フードニチレイは15日、ニチレイフーズグループのニチレイ・アイス(東京都中央区)が、生産・輸送・在庫計画の立案業務を自動化するAI(人工知能)システムを導入したと発表した。日立製作所と協創で開発したもので、包装氷の需要変動に対応しながら計画立案にかかる時間を従来比で70%削減。熟練担当者のノウハウを取り込み、属人化していた業務を効率化することで、生産・物流現場の負荷軽減と安定供給体制の強化を図る。
包装氷は季節による需要変動が大きく、繁忙期には生産・輸送・在庫の最適配分を高精度で判断する必要がある。従来は担当者の経験に依存しており、限られた人員で複雑な制約条件を処理することが課題だった。新システムでは、日立の数理最適化技術を活用した「計画系業務最適化サービス」をベースに、生産能力や輸送手段、倉庫容量など40を超える制約条件と10項目のKPI(指標)をAIが同時に考慮。ニチレイ・アイスが扱う50品目、200万通りに及ぶ計画パターンから最適解を自動抽出する。
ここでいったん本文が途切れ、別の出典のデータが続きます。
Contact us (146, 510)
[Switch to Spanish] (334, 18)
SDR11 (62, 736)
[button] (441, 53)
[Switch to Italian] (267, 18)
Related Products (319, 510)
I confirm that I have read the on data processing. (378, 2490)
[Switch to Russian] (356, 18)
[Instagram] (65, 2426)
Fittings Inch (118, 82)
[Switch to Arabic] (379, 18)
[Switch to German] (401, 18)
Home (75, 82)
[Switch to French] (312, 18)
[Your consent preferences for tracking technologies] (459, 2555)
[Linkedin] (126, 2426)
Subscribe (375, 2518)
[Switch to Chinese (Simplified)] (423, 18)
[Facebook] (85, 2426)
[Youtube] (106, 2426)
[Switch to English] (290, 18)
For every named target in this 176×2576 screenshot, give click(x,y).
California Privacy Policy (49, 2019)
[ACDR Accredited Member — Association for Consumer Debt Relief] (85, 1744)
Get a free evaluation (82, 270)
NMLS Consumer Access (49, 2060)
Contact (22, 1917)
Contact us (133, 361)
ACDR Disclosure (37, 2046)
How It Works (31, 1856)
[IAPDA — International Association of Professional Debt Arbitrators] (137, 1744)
これにより、作業時間の短縮だけでなく、需要変動に合わせた柔軟な再計画も可能となった。欠品や過剰在庫のリスクを抑えつつ、輸送効率や在庫コストを最適化。さらに、システム上での可視化により、コスト構造や稼働状況の分析も容易になった。
ニチレイフーズは2018年以降、AIやロボティクスを活用した工場の自動化を進めており、鶏肉加工の選別AIや炒飯の焦げ取りロボットなどを導入してきた。今回の導入はその延長線上にあり、グループ全体の生産性向上とサプライチェーン最適化を目指す。今後は物流領域を含む他事業にも応用し、AIによる計画業務の標準化と働き方改革を推進する方針だ。